Breakfast at the top of a ridge overlooking a lake and hills.
Good morning driving. Easy roads. Fast times.
Pastries and a delicious birthday cake for lunch, eaten underneath a fortuitously-discovered-by-us funerary memorial for one of Alexander the Great’s generals. It had been built in the fourth century BC, fell over (presumably in an earthquake), and was rediscovered by Greek soldiers digging in the 1912-1913 Balkan War.
Lonely afternoon driving around the deserted coast – perhaps half a dozen cars passed in an hour!
Great site to visit in the afternoon. Well signposted. Mostly devoid of tourists.
With playground and dog attacking turtle on the path (huge interest factor for the smaller kids while the rest of us contemplated the historical significance of the place).
Quick stop in the fishing village of Kavala, the place where Paul allegedly arrived on European soil, and which still has a most impressive Roman aqueduct.
Gyros for dinner, ordered from a lady who gave us a very good deal that we still don’t really understand……just after a total stranger had crossed the street and gifted us a soft plaited loaf of sweet bread.
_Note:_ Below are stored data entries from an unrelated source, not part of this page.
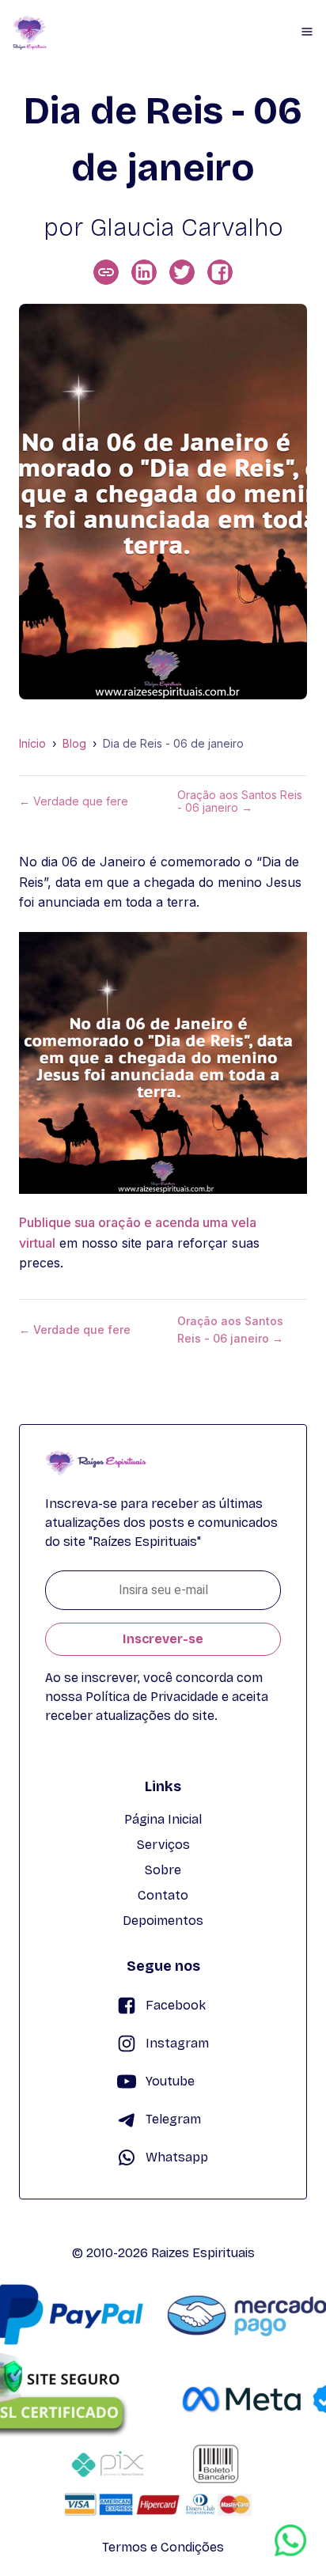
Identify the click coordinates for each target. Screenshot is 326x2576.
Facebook (176, 2005)
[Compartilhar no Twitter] (182, 272)
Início (32, 743)
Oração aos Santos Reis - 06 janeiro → (239, 801)
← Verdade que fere (73, 801)
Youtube (170, 2081)
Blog (74, 743)
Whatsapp (177, 2157)
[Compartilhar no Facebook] (220, 272)
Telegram (173, 2119)
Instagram (177, 2043)
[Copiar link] (106, 272)
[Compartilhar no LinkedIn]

Quiet extra-wide residential street to stop on for the night – last night in Greece, and not one Euro cent spent on accommodation the whole time.
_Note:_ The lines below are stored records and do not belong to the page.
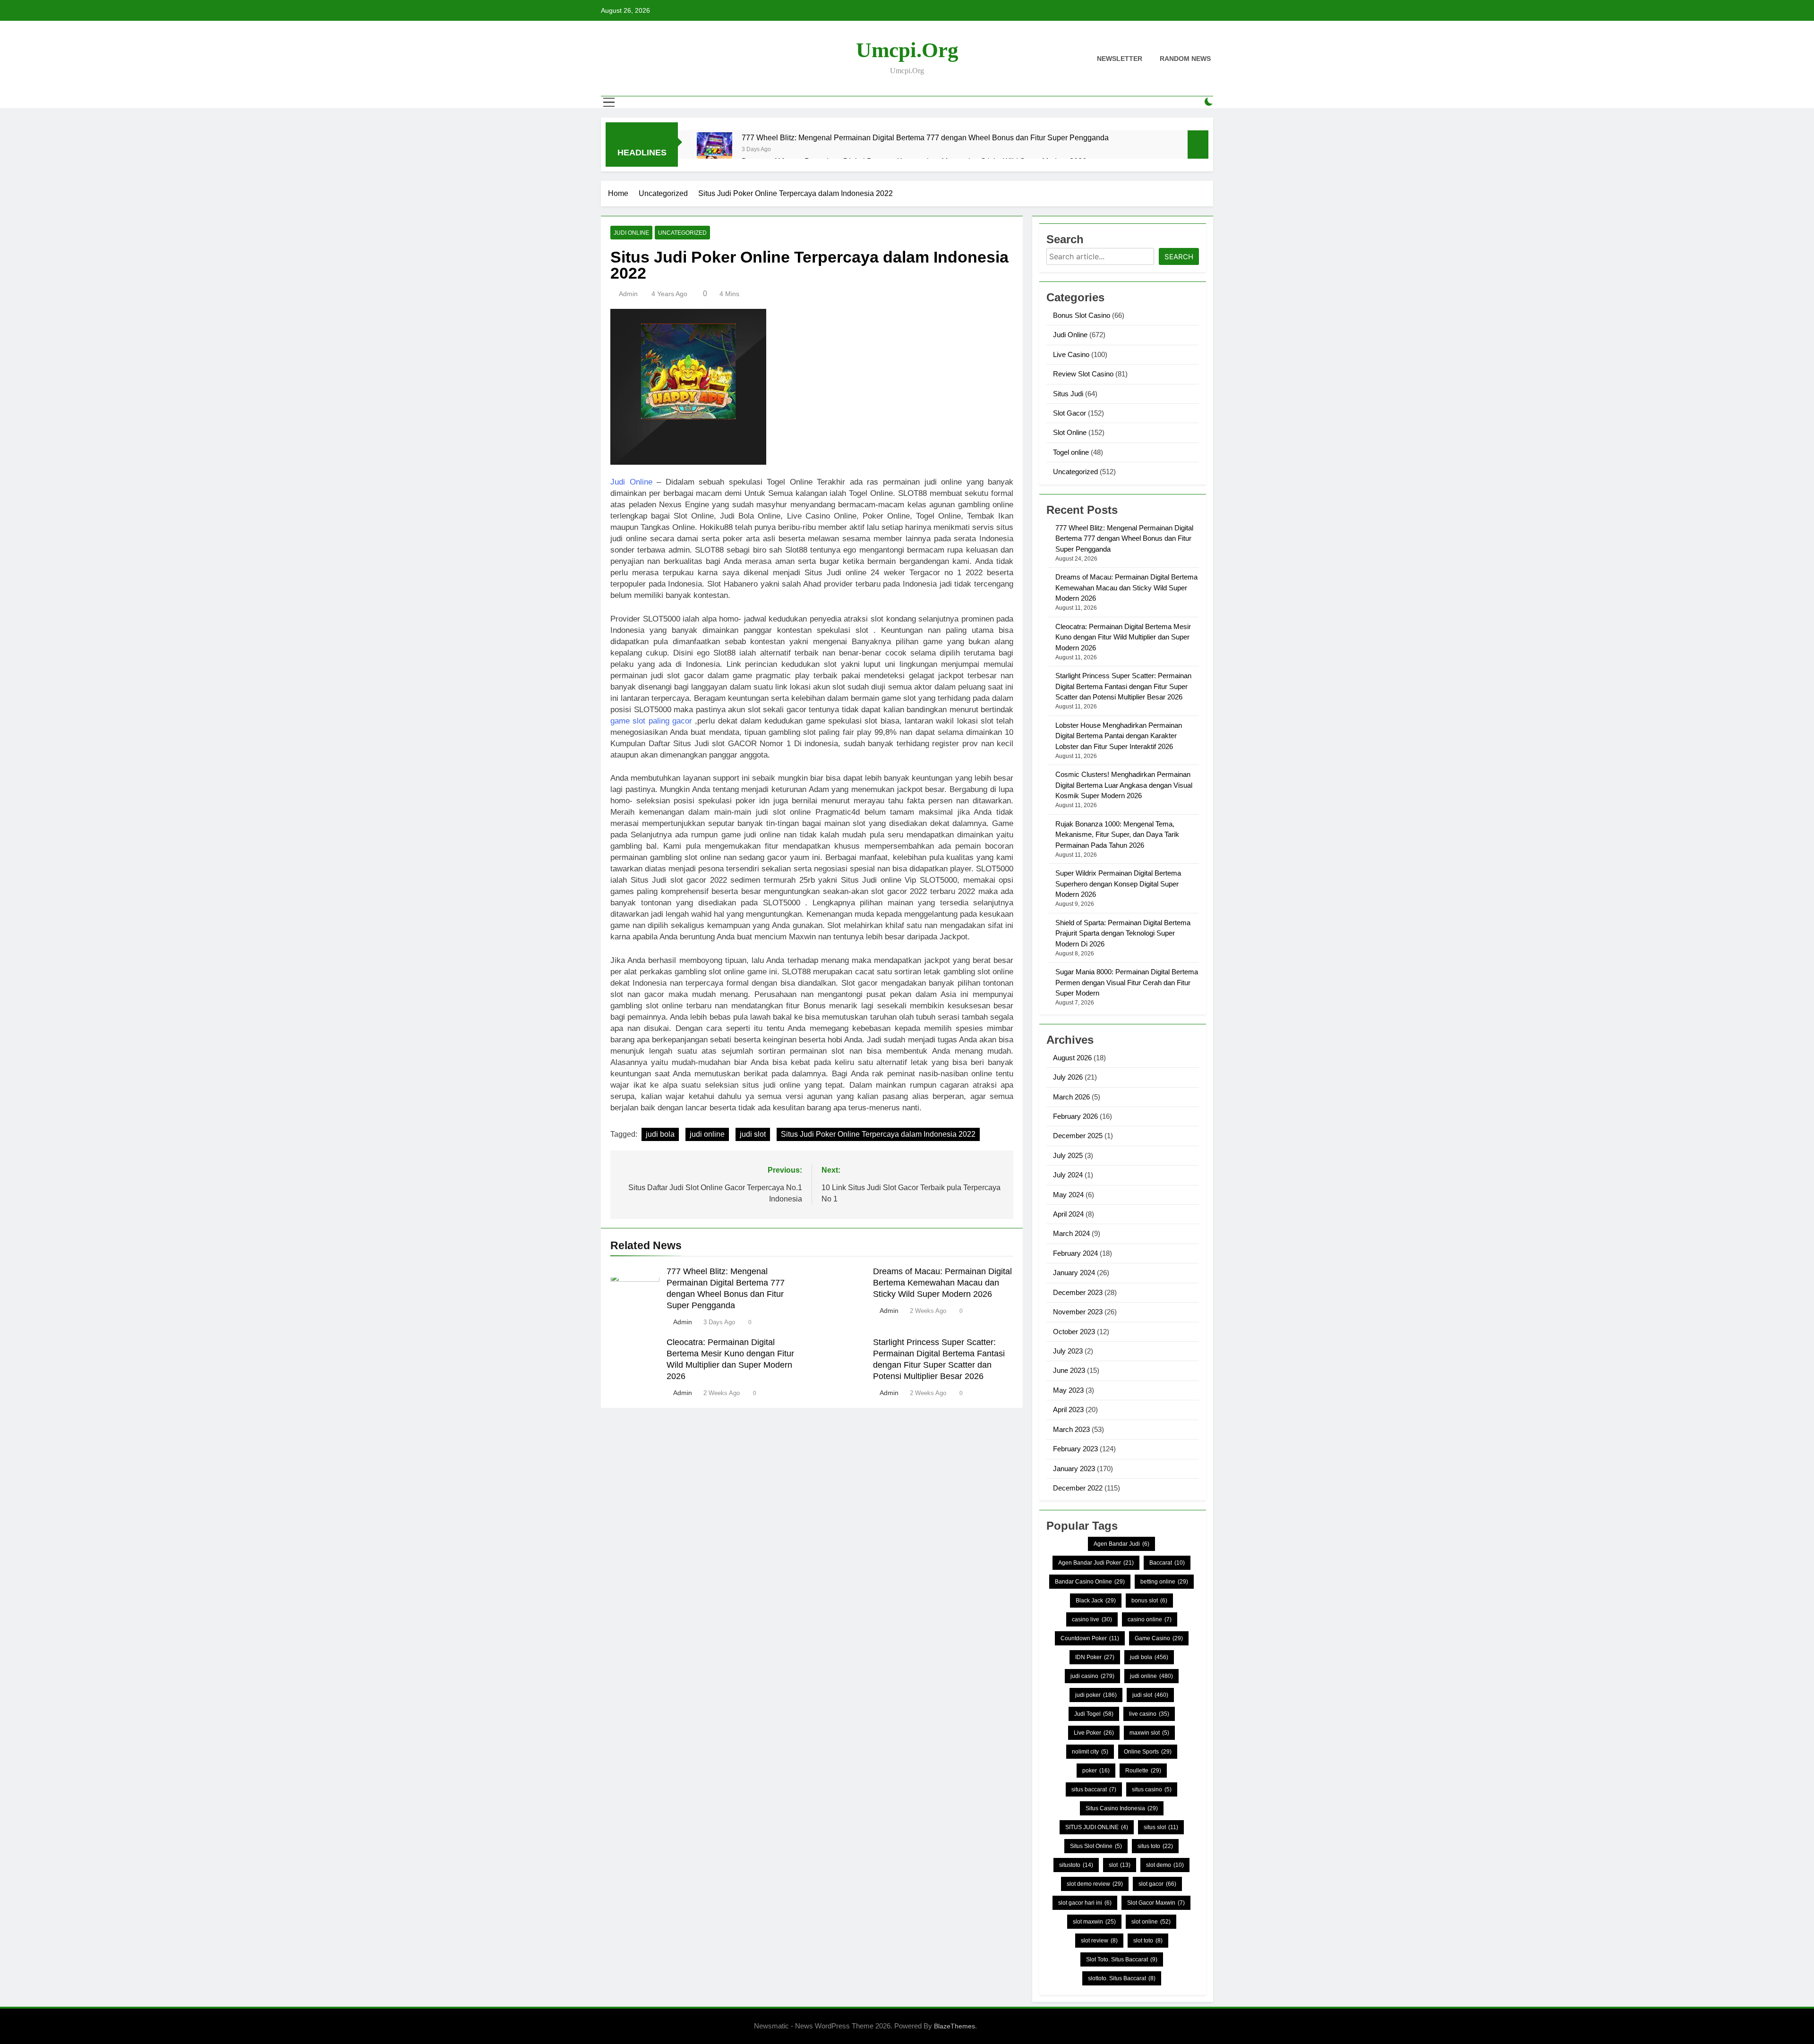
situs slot (1161, 1827)
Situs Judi (1068, 394)
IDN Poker (1094, 1657)
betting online (1164, 1581)
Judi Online (631, 233)
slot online (1151, 1921)
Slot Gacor (1069, 413)
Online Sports (1148, 1751)
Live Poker (1094, 1732)
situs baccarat (1093, 1789)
So which site did we visit?
Philippi, the ancient town with a speckled history. As we have been following Paul’s journeys, we focussed our attentions on his adventures here.
In 49 or 50 AD, he visited during his second missionary journey. According to a biblical account, Paul was guided there by a vision of “a man of Macedonia” (Acts 16:9). Accompanied by Silas, Timothy and Luke, Paul preached in Philippi. The Jewish community there seems to have been small, but Paul and his friends found Jewish women gathered at a river to the west of the city on the Sabbath. There Paul baptized Lydia, a purple dye merchant, who invited the travellers to stay at her home (Acts 16:14-15).
Today you can stay at Hotel Lydia – we wondered if the linen is purple.
In another account recorded in Acts, Paul drove out an evil spirit from a slave girl, who worked as a fortune teller. Her owners became angry at their loss of income and dragged Paul and Silas into the marketplace, complaining about them before the magistrates. A crowd joined in the condemnation, and the missionaries were stripped and flogged, then thrown into prison. At midnight, however, a great earthquake came and the prison doors flew open. Expecting the prisoners to have fled, the jailer came close to killing himself, but Paul talked him out of it and converted him. The next morning, the magistrates released Paul and Silas and asked them to leave the city. (Acts 16:16-40)
This structure is traditionally identified as St. Paul’s Prison. However, it is not where a prison would have been located, and it was actually a cistern transformed into a Christian chapel.
On the walls are still some frescoes – quite amazing all the same.
Paul visited the city on two other occasions, in 56 and 57 AD. The letter he wrote to the Philippians dates from around 54-55 and shows the immediate impact of his preaching. The subsequent development of Christianity in Philippi is well-attested, notably by a letter from Polycarp of Smyrna addressed to the community in Philippi around 160, and by funerary inscriptions.
With stories like this, space to run, big structures to hide amongst, beautiful things to look at and time to explore, it’s little wonder we had fun at Philippi.